В середине 2011 года правительственная комиссия отобрала основных претендентов на проекты уровня мегасайнс в России. Всего поступило 28 проектов, выдвинутых крупными научными центрами РАН, МГУ, СПбГУ, ОИЯИ, НИЦ «Курчатовский институт», концерна «Росатом», а также отдельными группами ученых. В качестве критериев отбора устанавливались не только уровень обоснования проекта и возможность получения принципиально новых знаний в области фундаментальных наук, но и его интересность для зарубежных коллег. В результате было отобрано шесть проектов. Помимо уже упомянутого ПИКа это «Игнитор» — совместный проект Италии и России по созданию токамака; PEARL (PEtawatt pARametric Laser) — проект создания сверхмощного пятипетаваттного лазера в Институте прикладной физики РАН в Нижнем Новгороде; NICA (Nuclotron-based Ion Collider fAcility) — ускоритель тяжелых ионов на территории Объединенного института ядерных исследований в Дубне. Задача последнего — изучение перехода ядерной материи в кварк-глюонную плазму, а также свойств смешанной фазы этих состояний. Участие в нем также принимают Германия и еще несколько европейских стран. К ним следует добавить электрон-позитронный коллайдер в Институте ядерной физики СО РАН и MARS (Multiturn Accelerator-Recuperator Source) — источник специализированного синхротронного излучения четвертого поколения в Курчатовском институте, который будет востребован в спектроскопии, рентгеновском структурном анализе биологических объектов, для фотолитографии и в производстве интегральных схем. Однако с момента отбора проектов российского мегасайнса кардинальных изменений в их судьбе (если не считать активно продвигаемый «Курчатником» ПИК) так и не произошло.
Мало интересуется мегасайнс-установками и отечественный крупный бизнес, который часто вовлечен в такие проекты по указанию государства. Например, проект XFEL технически финансируется через «Роснано», но ни сама корпорация, ни ее инновационные компании интереса к проектам не выказывают. «Росатом» участвует в создании FAIR, но пока своих задач в этом проекте так и не сформулировал.
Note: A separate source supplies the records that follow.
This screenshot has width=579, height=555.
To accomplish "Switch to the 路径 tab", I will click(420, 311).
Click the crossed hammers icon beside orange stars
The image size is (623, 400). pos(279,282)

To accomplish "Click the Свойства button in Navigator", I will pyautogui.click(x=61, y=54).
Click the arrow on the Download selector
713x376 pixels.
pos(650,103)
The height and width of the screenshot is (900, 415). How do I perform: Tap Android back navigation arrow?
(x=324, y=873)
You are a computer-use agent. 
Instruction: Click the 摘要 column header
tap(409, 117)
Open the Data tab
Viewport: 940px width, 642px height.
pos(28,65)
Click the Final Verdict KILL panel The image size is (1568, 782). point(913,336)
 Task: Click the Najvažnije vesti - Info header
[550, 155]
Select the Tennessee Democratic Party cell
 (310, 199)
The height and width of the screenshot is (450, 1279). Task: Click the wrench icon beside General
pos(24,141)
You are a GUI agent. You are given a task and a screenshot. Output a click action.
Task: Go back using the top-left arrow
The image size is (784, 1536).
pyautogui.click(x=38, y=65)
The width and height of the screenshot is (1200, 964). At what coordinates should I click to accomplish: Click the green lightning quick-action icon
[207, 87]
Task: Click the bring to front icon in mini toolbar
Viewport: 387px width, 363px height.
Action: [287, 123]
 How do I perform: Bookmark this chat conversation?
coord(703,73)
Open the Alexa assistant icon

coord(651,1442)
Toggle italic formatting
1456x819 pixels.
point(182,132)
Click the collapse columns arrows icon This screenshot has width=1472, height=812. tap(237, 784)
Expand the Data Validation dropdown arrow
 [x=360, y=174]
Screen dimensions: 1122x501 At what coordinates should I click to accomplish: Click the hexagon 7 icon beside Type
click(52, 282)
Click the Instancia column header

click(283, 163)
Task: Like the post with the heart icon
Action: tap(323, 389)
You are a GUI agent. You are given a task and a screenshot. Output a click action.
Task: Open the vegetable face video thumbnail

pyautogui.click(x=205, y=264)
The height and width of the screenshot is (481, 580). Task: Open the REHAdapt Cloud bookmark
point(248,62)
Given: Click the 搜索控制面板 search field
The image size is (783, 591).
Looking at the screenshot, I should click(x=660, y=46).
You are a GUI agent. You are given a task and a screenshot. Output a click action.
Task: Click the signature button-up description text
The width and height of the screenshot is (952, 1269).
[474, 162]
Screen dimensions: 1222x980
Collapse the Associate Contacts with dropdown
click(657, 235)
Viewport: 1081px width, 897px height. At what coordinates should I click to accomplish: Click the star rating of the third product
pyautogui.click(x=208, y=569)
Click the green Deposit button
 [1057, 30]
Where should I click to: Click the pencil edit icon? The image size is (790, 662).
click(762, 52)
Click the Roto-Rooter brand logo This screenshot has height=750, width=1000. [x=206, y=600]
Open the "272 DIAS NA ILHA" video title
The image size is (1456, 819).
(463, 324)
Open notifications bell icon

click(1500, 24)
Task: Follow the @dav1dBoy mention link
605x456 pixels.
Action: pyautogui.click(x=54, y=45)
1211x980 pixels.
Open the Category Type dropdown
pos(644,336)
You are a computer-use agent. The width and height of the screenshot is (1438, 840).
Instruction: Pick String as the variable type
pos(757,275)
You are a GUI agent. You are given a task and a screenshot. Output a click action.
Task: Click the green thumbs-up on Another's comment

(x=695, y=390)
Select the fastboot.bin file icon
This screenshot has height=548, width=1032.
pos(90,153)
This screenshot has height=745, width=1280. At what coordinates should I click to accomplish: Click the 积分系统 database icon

Наш малый и средний инновационный бизнес, в отличие от того же европейского, просто не имеет точек входа в большую исследовательскую инфраструктуру. Уже через несколько лет, когда волна разовьется, это грозит ему потерей инновационности. Нельзя сказать, что власть не озабочена этой проблемой: и в правительстве, и в окружении президента есть последовательные идеологи активного участия в мегасайнс и подключения к этой инфраструктуре инновационных компаний, — но нынешняя скорость принятия решений, возможно, допустимая в условиях технологического межсезонья, в восходящей фазе новой волны просто поменяет знак.